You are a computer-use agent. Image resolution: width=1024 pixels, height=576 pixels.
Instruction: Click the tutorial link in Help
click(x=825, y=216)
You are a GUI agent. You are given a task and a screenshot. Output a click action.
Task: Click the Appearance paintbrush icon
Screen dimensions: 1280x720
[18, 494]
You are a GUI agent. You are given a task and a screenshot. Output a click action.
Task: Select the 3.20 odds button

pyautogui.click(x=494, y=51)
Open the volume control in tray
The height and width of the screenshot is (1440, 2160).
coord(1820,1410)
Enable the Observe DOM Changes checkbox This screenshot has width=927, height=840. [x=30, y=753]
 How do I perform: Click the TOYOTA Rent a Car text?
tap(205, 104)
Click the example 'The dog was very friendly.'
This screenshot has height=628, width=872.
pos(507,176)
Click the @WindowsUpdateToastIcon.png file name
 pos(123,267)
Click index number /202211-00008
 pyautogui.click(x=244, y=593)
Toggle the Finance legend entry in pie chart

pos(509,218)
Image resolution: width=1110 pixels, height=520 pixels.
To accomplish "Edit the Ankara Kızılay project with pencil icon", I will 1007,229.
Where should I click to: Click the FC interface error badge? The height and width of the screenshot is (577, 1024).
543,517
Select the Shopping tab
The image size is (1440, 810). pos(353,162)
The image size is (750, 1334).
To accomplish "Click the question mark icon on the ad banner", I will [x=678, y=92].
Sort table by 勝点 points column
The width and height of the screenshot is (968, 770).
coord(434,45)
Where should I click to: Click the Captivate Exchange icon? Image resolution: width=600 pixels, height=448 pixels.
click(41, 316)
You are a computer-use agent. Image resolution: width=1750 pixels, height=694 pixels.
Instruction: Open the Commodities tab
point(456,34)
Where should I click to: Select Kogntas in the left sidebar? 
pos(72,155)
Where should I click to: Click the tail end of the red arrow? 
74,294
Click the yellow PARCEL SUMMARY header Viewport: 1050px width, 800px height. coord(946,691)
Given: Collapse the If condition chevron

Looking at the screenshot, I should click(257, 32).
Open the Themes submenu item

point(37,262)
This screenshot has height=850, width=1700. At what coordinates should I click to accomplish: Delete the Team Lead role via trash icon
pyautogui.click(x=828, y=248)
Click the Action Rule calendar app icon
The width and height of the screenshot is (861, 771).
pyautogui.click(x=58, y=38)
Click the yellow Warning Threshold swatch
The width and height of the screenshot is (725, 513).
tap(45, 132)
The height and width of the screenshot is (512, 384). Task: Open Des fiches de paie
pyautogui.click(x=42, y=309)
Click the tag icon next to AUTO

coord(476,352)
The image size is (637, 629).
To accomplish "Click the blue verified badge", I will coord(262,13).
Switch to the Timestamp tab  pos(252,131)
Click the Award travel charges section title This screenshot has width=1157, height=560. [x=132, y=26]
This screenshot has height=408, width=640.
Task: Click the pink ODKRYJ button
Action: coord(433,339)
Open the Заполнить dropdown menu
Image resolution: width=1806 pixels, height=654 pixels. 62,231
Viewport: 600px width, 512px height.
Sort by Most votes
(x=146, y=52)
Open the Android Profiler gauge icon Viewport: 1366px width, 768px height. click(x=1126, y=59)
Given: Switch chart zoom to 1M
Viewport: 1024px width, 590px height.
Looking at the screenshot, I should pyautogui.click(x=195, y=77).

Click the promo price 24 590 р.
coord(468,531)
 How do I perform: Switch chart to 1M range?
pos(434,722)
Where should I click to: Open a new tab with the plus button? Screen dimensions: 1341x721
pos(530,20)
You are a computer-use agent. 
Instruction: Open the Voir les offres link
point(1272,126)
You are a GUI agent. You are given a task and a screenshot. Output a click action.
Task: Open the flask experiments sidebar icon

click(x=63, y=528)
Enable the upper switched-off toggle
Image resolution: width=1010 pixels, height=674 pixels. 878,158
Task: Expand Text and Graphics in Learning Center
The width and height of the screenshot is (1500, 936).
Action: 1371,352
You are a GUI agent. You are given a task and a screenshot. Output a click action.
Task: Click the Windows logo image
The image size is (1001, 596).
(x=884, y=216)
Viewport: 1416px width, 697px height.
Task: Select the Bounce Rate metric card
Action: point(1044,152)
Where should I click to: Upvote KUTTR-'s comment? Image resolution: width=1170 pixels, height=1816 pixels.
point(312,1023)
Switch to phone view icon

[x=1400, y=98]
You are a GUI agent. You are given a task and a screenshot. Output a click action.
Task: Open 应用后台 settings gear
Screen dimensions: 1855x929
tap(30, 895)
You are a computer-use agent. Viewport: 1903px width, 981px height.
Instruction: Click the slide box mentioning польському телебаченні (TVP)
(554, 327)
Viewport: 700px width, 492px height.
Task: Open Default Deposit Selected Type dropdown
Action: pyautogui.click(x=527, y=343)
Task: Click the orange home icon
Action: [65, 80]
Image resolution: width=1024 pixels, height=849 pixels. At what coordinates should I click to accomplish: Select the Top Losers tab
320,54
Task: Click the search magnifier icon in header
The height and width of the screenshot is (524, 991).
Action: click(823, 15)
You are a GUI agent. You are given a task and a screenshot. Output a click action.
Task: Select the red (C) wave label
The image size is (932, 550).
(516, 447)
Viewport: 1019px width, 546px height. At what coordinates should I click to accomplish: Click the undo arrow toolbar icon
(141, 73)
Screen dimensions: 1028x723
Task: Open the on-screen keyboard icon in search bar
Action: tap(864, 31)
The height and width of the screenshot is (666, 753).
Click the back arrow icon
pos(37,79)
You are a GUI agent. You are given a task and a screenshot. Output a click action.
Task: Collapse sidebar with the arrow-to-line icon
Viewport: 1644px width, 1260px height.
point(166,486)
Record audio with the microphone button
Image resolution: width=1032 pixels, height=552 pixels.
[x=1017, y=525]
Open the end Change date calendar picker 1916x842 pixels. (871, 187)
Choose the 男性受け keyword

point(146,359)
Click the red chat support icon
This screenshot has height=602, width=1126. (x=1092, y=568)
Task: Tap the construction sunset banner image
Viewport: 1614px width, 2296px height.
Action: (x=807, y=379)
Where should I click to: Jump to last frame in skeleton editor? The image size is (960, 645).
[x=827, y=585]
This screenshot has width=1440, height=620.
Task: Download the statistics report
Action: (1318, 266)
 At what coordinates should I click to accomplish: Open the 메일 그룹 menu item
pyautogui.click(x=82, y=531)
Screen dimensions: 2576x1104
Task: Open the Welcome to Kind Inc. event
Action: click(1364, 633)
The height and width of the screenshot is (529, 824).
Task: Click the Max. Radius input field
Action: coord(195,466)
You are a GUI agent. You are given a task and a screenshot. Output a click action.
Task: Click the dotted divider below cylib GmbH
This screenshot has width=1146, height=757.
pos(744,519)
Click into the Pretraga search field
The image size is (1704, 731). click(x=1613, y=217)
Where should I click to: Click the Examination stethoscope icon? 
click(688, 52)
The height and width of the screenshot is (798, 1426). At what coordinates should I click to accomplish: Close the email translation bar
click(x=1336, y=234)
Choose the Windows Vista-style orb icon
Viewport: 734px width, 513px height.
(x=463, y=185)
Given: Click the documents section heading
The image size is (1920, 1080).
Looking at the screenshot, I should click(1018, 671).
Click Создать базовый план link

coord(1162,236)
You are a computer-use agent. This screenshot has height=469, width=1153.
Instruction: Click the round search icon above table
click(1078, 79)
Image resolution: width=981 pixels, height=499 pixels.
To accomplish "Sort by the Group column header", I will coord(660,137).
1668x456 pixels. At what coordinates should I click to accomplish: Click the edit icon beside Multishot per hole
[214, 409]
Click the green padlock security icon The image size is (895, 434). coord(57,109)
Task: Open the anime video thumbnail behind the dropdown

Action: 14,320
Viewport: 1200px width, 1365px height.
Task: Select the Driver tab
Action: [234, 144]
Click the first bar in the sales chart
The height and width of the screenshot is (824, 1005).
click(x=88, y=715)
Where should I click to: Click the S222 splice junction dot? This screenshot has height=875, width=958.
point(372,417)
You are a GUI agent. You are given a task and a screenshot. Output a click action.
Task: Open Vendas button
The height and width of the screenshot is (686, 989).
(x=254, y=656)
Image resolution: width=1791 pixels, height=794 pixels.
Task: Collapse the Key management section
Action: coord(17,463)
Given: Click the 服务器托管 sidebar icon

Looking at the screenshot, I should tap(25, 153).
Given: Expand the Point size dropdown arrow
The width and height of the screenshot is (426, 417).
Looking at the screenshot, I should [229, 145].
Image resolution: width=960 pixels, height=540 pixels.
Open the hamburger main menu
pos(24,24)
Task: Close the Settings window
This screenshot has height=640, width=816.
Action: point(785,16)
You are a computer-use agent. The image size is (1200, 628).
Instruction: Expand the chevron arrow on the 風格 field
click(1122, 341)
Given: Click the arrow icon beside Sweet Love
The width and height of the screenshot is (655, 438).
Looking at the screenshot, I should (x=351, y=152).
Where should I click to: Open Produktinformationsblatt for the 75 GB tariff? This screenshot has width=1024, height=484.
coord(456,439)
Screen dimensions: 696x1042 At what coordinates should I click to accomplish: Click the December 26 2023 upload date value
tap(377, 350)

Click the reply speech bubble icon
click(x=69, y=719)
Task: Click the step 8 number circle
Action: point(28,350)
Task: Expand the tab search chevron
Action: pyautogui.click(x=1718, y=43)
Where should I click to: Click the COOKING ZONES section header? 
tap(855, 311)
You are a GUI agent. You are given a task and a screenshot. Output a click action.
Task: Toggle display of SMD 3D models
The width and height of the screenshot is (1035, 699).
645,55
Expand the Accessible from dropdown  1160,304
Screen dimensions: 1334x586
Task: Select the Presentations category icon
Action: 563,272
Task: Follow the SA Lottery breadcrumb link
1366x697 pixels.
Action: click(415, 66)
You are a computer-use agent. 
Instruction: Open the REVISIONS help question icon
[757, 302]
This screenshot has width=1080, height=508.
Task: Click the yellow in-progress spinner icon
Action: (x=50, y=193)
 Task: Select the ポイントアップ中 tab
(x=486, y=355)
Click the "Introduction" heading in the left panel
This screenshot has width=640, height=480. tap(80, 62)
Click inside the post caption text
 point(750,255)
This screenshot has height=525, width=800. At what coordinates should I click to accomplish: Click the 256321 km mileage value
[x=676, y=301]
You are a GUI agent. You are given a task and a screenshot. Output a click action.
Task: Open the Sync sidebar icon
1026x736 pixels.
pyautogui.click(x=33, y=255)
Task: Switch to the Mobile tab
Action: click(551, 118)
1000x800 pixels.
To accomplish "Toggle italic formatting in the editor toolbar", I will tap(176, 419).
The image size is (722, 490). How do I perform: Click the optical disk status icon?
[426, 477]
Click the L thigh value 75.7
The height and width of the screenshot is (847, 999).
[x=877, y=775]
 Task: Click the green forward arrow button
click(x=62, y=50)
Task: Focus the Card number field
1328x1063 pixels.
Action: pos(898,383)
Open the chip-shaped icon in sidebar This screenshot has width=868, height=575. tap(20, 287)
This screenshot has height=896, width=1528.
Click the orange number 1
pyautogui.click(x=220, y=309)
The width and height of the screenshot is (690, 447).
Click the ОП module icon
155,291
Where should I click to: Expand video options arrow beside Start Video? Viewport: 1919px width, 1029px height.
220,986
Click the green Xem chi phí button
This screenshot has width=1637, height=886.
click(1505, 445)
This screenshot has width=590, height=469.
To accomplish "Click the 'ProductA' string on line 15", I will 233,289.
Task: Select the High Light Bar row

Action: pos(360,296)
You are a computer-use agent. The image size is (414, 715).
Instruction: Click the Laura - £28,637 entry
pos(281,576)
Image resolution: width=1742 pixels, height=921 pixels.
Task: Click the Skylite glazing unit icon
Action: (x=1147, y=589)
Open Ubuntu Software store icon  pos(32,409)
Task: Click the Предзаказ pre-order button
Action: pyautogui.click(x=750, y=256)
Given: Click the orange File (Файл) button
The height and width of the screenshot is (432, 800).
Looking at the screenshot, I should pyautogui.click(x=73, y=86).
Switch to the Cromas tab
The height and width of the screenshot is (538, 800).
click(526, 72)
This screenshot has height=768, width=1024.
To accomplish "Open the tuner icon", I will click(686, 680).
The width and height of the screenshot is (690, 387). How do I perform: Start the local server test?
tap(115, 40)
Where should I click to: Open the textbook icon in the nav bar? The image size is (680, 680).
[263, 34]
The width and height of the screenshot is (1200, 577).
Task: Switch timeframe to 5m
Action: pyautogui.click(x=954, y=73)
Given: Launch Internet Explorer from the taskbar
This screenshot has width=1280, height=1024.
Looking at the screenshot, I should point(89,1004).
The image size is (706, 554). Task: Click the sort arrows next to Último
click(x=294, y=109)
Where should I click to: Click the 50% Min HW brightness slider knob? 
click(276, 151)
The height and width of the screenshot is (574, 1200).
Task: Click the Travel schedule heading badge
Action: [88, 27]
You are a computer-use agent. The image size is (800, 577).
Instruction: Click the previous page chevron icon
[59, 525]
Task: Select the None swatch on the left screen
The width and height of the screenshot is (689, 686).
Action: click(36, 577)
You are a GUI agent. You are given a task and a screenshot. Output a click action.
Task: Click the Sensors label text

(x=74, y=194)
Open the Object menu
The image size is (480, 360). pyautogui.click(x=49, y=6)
=======
- PROBLEM STATEMENT: Every line in the records above that contains the word "swatch" is to be copied out.

- EXPECTED OUTPUT:
Click the yellow Warning Threshold swatch
Task: Select the None swatch on the left screen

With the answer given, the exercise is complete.